> [What to work on]
The result should be every line of the listing that holds the word "Stockings".

> [Records supplied]
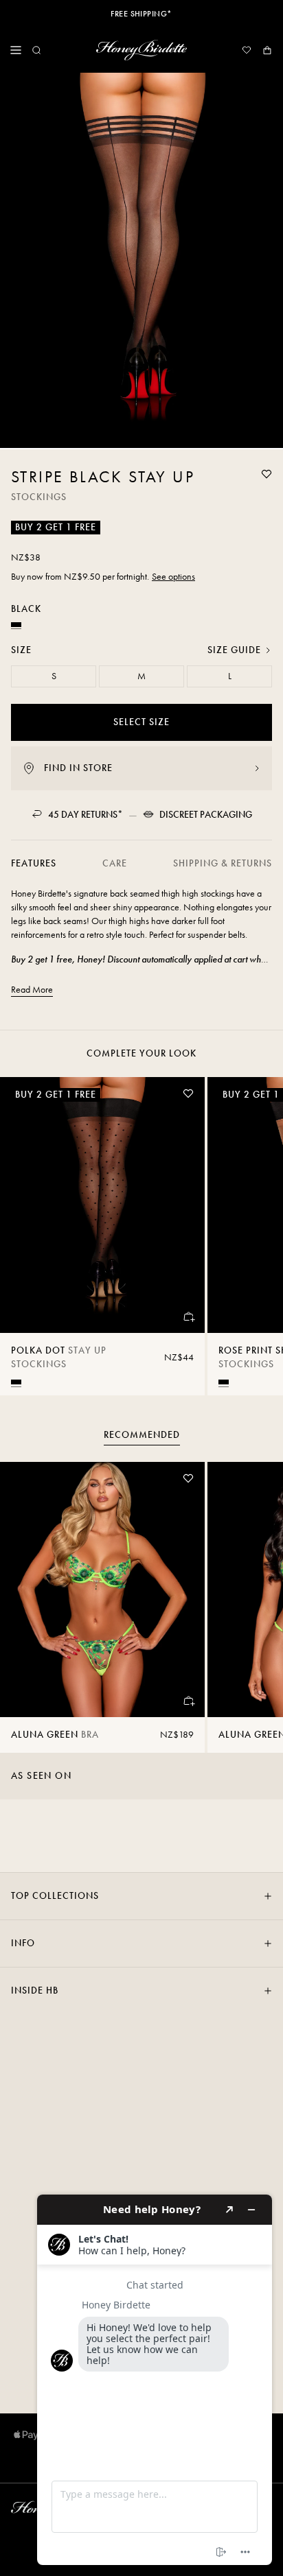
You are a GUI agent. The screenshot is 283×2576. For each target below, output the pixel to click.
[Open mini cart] (267, 50)
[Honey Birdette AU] (141, 50)
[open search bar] (36, 50)
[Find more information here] (154, 2380)
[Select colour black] (16, 1382)
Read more (32, 989)
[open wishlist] (246, 50)
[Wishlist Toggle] (266, 474)
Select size (141, 722)
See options (173, 576)
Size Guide (234, 650)
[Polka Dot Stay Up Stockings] (102, 1204)
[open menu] (15, 50)
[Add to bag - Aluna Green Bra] (188, 1701)
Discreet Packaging (205, 814)
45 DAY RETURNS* (85, 814)
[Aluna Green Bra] (102, 1589)
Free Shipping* (141, 14)
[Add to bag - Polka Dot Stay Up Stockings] (188, 1316)
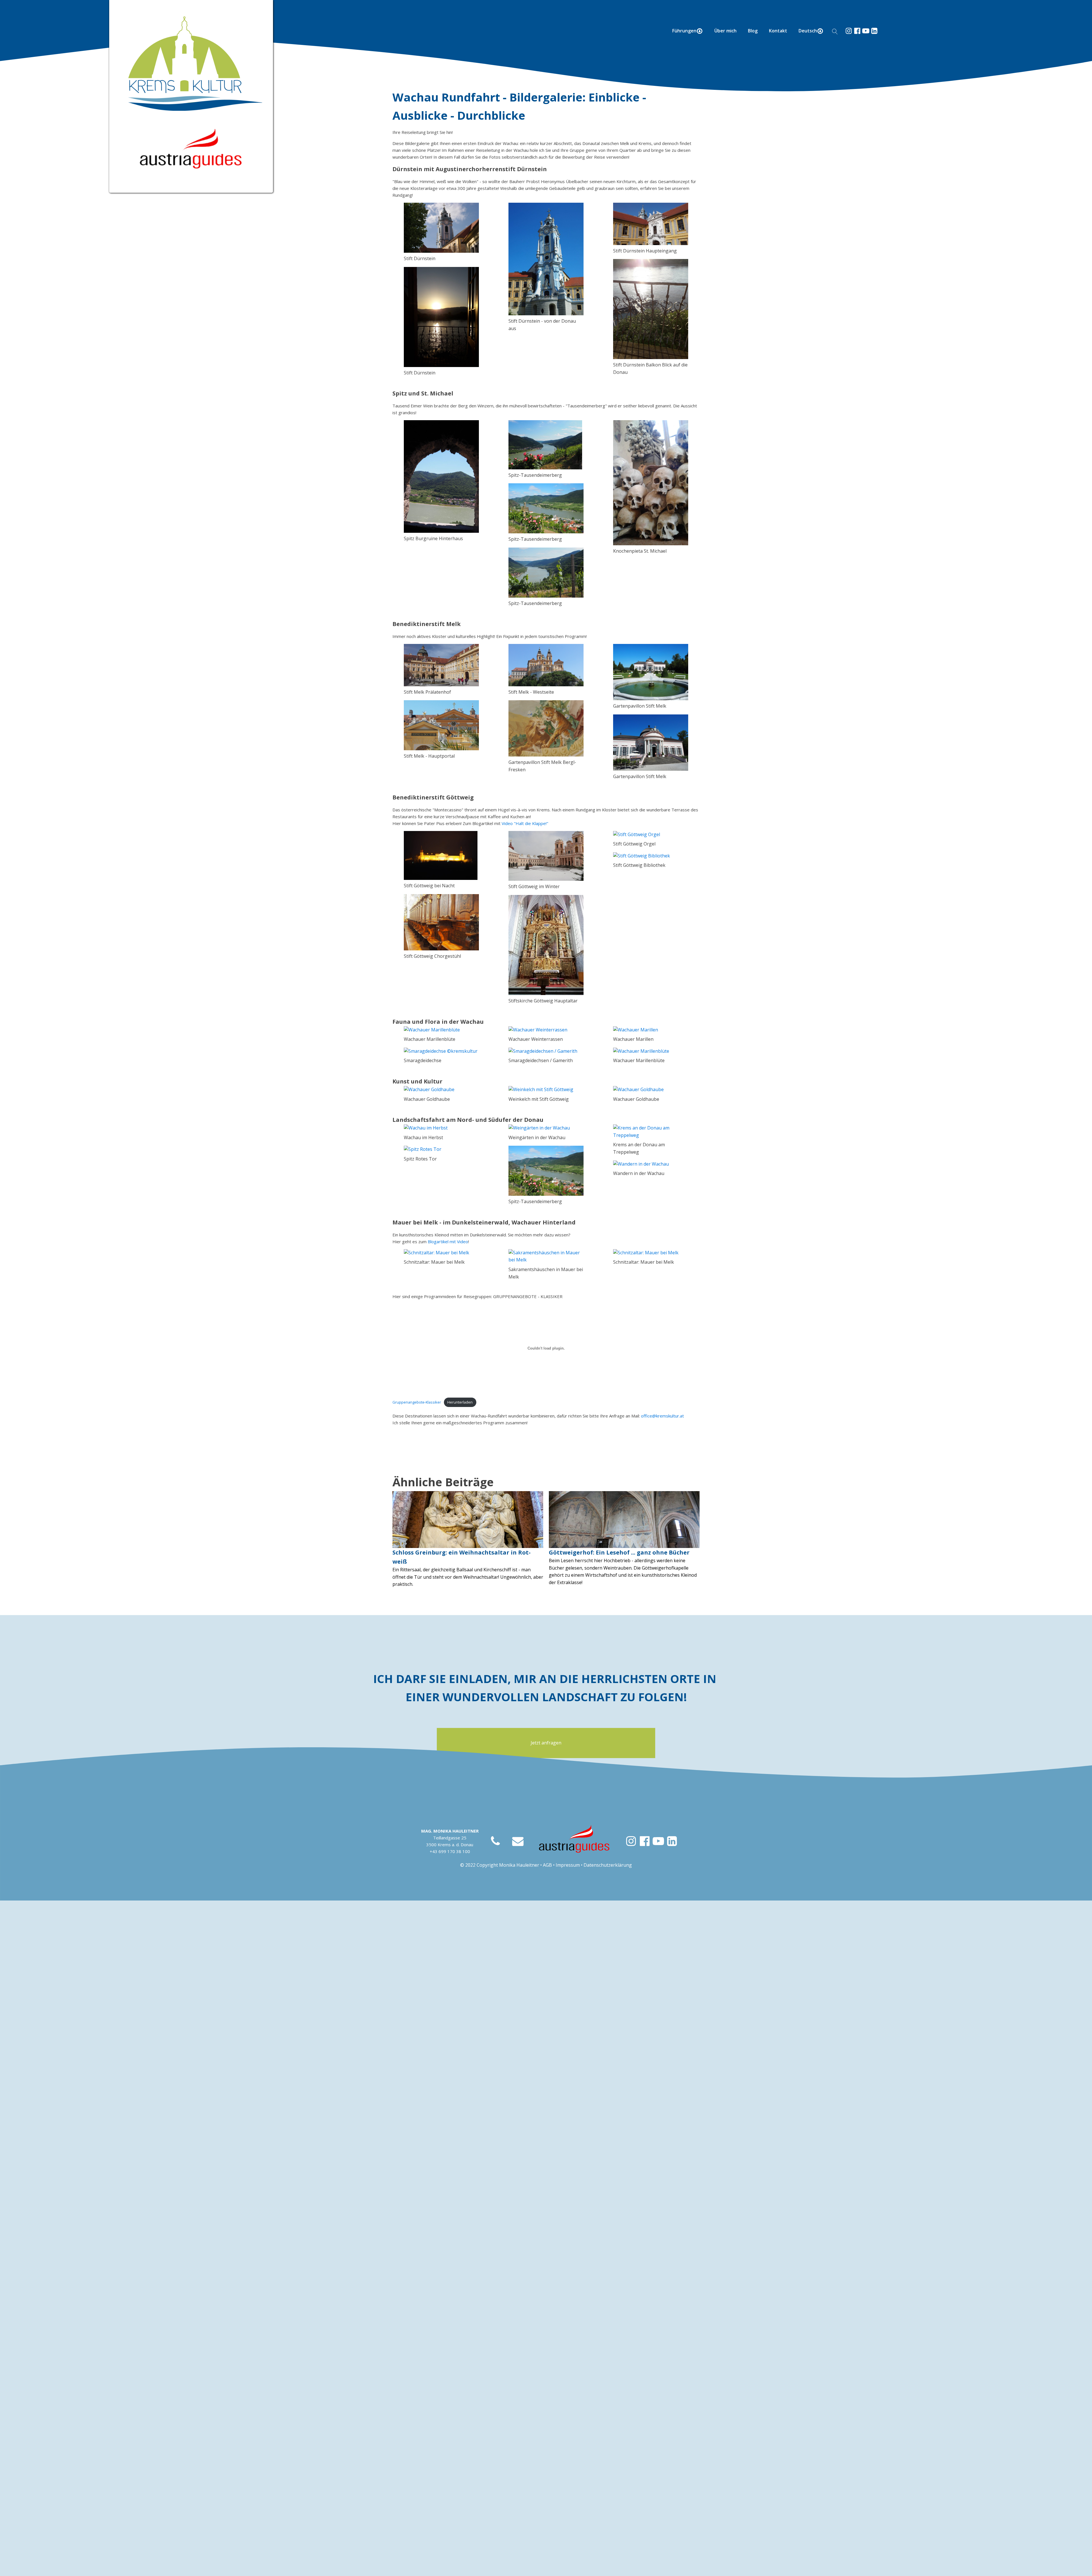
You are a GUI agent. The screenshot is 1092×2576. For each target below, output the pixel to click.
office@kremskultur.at (662, 1416)
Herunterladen (460, 1402)
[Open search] (834, 31)
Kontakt (778, 31)
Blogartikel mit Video (448, 1241)
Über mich (725, 31)
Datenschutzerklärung (608, 1865)
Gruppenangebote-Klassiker (416, 1402)
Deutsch (808, 31)
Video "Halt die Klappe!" (525, 823)
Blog (753, 31)
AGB (547, 1865)
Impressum (568, 1865)
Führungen (684, 31)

> [Result of the task]
[Polka Dot Stay Up Stockings] (102, 1204)
[Add to bag - Polka Dot Stay Up Stockings] (188, 1316)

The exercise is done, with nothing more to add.